War and Peace Volume 3, Part 1, Chapter 1 Summary
- This chapter has no characters. It’s just the narrator suddenly laying out a bunch of the novel’s philosophies for us.
- If you’ve been paying attention (or even if you haven’t) the narrator hasn’t had all that much to say about the action so far. Sure, he’s got a good eye for detail, but he’s been hands off in the Here-Is-What-You-Should-Think department.
- But now we get a long discussion of war, most of which falls into the “War, what is it good for? Absolutely nothing” line of argument advanced by Tom Jones.
- Tolstoy calls war “an event contrary to human reason and to the whole of human nature” (184.108.40.206), so there’s not too much ambiguity about where he stands on the matter.
- He takes apart the idea of war as a normal thing.
- First, he takes on history. What does history do, he asks. It tries to figure out why countries went to war. Then he lists a bazillion possible reasons for war. Some are political, some are economic and having to do with trade, some are personal and having to do with an insult between two rulers. Which is all well and good, but for Tolstoy this is all off point.

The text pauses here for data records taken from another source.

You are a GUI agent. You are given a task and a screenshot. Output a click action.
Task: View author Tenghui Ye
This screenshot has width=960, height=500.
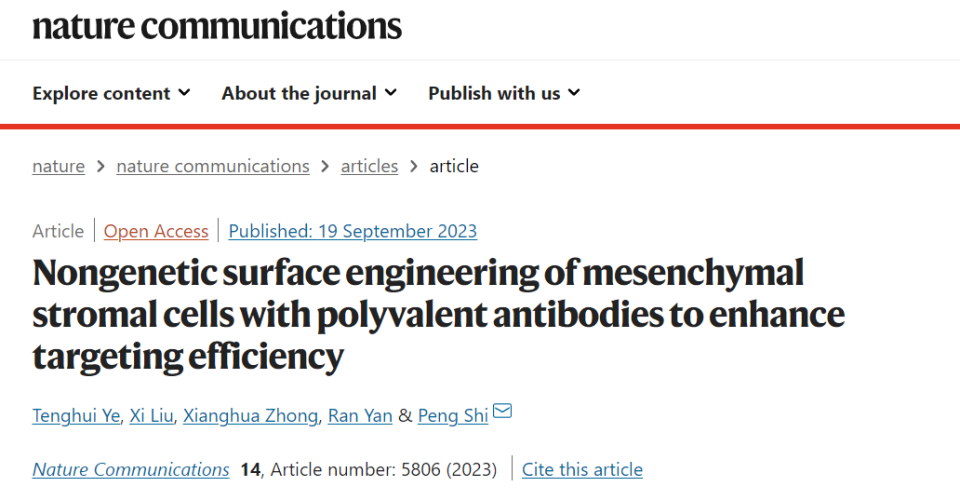79,415
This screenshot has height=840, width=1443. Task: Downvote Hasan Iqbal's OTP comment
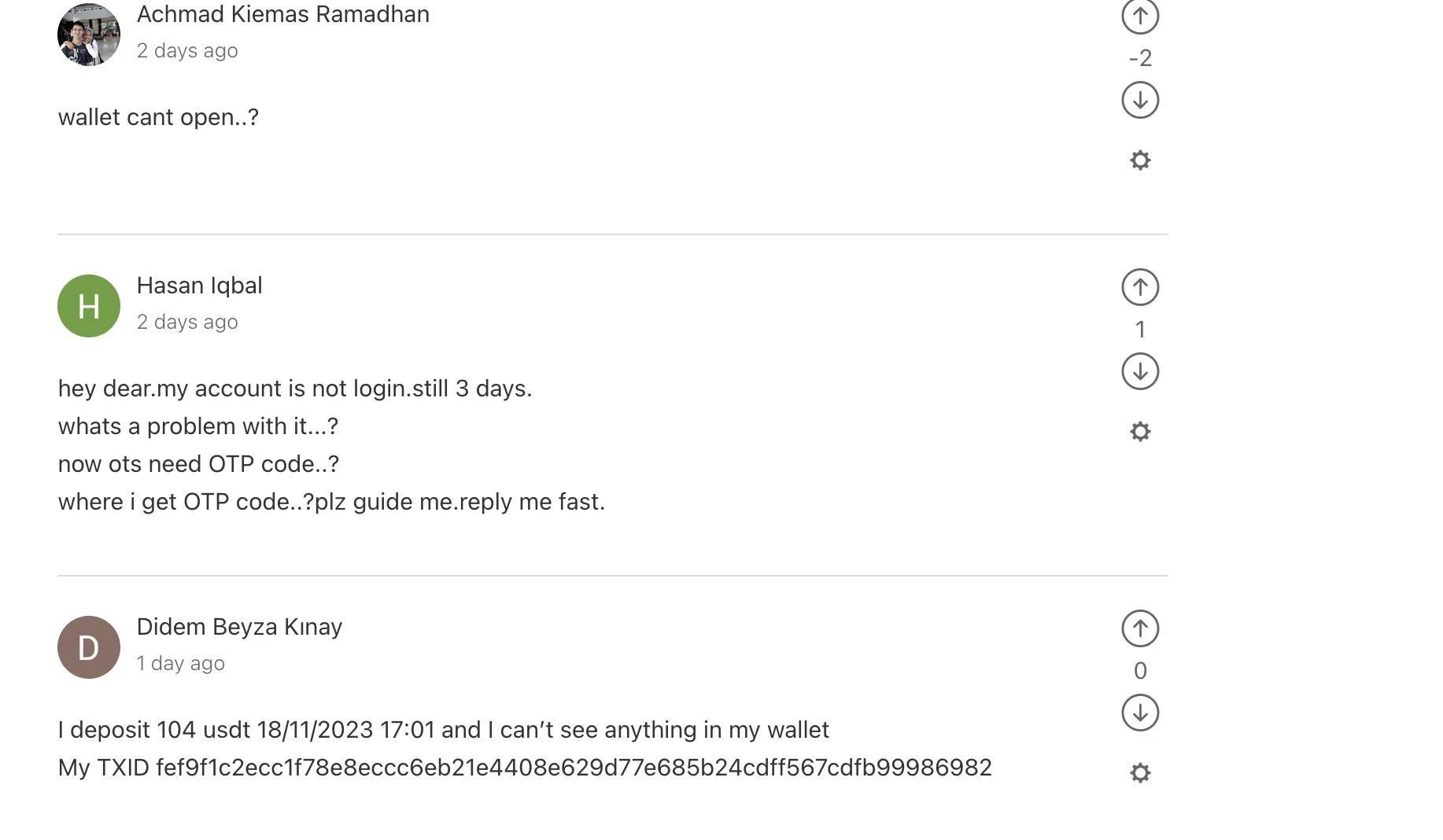1139,371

- The point is that everything is seemingly random. It’s fine to point to a specific chain of events and say that is why the war took place, but if any of the links in that chain had gone in a slightly different direction, everything would have been different.
- If soldier X had never enlisted in the army, or if several soldiers had decided to stay home, or if one of the aristocrats involved in politics had been born with a different personality, or if there hadn’t been a French Revolution and so no Napoleon on the throne, none of this would have happened.
- So what does this mean?
- For Tolstoy it means:
- 1. There are no causes for world events. Things just happen because they are meant to happen – which is a philosophy called “fatalism” (as in, everything is fated to be).

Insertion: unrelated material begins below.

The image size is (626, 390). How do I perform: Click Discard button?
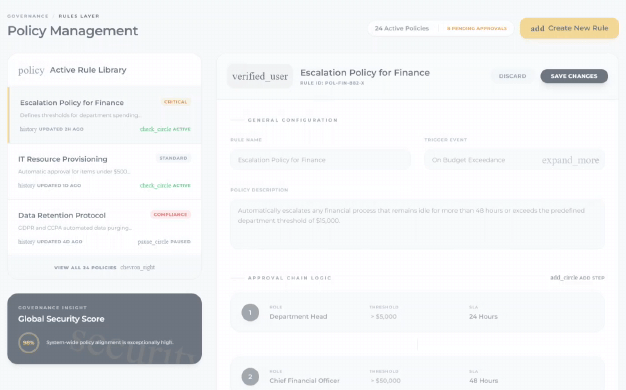coord(512,76)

- 2. People think they have free will, but in reality every action affects a huge number of other people. The higher up the social or political ladder the person, the more people his actions affect. This is another philosophical strand we can call “interconnectedness” (as in, everyone is interconnected).
- 3. Everything that happens relies heavily on coincidence. So soldiers marching east will only fight if there are soldiers marching west at the same time – coincidentally. This seems like it contradicts the whole fatalism thing, but actually they are both ideas that come out of the idea of “randomness” – that events have a mostly equal chance of happening or not happening.
- Heady stuff. We’ll let you take a minute to think about all that.